In other words, these flaws are all of a kind: they miss or undervalue connections. Connecting people. Connecting products. Or connecting decisions.

But even writing and teaching this principle didn’t stop the professor and his team being lured by the siren call of better product and content when creating the HBX digital executive education CORe (Credential of Readiness) course in 2013-14.

CORe was aimed at pre-MBA under-30s, but has since seen far wider uptake.

The faculty development team included Youngme Moon, Janice Hammond, and V.G. Narayan. Says Anand, “It is so insidious! We realized we were automatically thinking about creating ‘great content, great product, great platform.’

“We were not thinking ‘community and connections.’”

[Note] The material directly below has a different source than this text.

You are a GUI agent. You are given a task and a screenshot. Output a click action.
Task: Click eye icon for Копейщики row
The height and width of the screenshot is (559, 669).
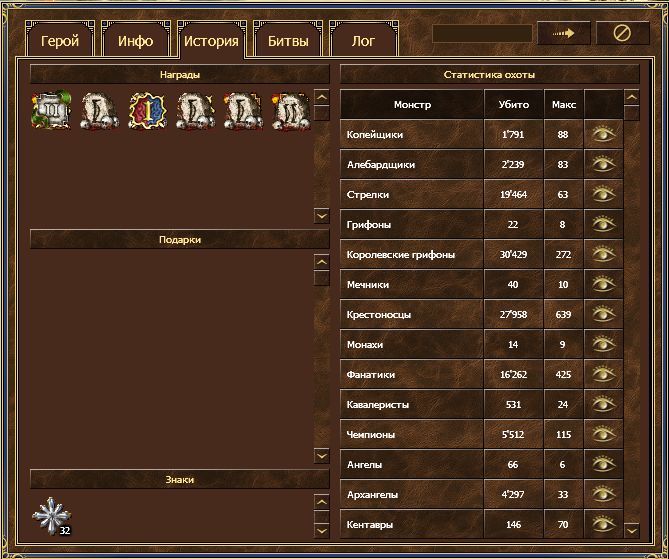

Realizing what was wrong, and being more than ready to eat their own dog food in making digital strategy, in May 2013 Anand and the team pivoted 180 degrees to a user-connected, peer-learning base.

In The Content Trap, Anand says getting things right requires “seeing how what we do is increasingly linked to what others do; looking beyond where we play to bring related but invisible opportunities into focus.” [italics original]

With this somewhat in hand, the team had another business challenge to solve: how to scale.

Many executive education businesses, such as Coursera or Udacity or Udemy, or MIT and Harvard’s own edX, have scaled via the MOOC (Massive Open Online Course) model. You record a lecture, you put it online, you advertise, you make it free, you have scale.

But, says Anand, “There’s a tension between reach and engagement.

“On the one hand you have MOOCs with massive participation, albeit oftentimes cursory. On the other there are highly interactive platforms, creating a rich, personalized experience for every learner.”

“The very thing that allows us to have highly engaging experiences (small group, close faculty involvement) is what prevents us from scaling.”

Resolving this apparent tradeoff was the key problem for the HBX team. “To crack it we forced ourselves to focus on one metric first: engagement. We had nothing if we didn’t crack the code of engagement.”

The rate-limiting factor in providing engagement is not technology, nor number of learners who want it. “It is number of content experts, that is, faculty,” says Anand.

Therefore the team realized, counterintuitively, the only way to have both scale and engagement was to limit faculty interaction. This reverses the prevailing wisdom that quality of student experience is achieved by providing greater interaction with faculty.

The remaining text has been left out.